• **About this task**:
From the data, return each line holding the word "computer".

• **Stored items from a collection**:
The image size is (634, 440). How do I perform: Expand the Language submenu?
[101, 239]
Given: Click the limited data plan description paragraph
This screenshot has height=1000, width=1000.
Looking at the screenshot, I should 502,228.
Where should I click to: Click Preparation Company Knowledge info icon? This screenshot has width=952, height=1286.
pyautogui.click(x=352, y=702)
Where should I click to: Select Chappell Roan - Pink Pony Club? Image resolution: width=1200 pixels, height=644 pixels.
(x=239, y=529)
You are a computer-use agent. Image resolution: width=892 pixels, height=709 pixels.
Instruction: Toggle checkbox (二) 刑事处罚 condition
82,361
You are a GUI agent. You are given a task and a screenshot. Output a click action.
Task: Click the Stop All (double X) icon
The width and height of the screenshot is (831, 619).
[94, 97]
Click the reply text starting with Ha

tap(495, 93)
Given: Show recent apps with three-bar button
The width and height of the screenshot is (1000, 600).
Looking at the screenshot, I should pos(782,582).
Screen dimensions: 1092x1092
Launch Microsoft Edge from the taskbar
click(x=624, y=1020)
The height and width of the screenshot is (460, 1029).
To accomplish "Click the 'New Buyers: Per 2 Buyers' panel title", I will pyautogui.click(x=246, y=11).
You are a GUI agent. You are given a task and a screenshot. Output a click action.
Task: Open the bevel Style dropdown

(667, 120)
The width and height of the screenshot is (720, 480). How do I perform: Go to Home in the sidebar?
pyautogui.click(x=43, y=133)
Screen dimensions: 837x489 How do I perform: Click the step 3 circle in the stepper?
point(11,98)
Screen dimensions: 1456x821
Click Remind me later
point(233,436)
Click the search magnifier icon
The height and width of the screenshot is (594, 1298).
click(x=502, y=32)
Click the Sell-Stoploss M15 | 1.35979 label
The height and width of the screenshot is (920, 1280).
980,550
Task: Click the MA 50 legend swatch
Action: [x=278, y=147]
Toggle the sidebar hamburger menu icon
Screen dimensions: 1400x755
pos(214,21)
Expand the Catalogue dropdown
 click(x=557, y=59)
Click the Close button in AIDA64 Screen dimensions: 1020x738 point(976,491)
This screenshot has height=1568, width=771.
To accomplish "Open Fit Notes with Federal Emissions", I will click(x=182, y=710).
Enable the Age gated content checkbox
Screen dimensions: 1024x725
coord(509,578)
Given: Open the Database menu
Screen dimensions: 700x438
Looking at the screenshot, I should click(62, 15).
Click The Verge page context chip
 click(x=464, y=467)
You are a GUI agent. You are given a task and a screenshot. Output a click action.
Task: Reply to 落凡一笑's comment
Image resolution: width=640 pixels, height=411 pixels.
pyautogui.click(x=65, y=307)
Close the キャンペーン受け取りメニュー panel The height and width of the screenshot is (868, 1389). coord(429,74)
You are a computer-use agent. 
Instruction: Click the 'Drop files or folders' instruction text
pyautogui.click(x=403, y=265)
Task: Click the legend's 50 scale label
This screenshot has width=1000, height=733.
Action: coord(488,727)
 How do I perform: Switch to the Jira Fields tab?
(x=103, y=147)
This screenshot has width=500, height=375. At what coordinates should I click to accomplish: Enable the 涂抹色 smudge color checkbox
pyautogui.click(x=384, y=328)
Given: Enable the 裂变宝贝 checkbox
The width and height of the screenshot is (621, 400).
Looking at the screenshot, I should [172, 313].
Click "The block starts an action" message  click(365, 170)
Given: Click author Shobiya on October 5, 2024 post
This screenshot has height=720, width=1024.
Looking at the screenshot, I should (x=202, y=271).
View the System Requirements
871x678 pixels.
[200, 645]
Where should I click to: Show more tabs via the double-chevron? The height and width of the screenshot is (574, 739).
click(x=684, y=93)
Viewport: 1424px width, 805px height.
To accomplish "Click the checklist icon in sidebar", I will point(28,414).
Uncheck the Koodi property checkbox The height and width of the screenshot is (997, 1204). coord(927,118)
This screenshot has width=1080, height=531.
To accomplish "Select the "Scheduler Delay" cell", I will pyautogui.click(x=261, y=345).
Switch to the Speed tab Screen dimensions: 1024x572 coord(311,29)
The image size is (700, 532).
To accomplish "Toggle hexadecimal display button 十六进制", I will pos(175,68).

• **Written reply**:
You are a computer-use agent. Image resolution: width=892 pixels, height=709 pixels.
You are a computer-use agent. 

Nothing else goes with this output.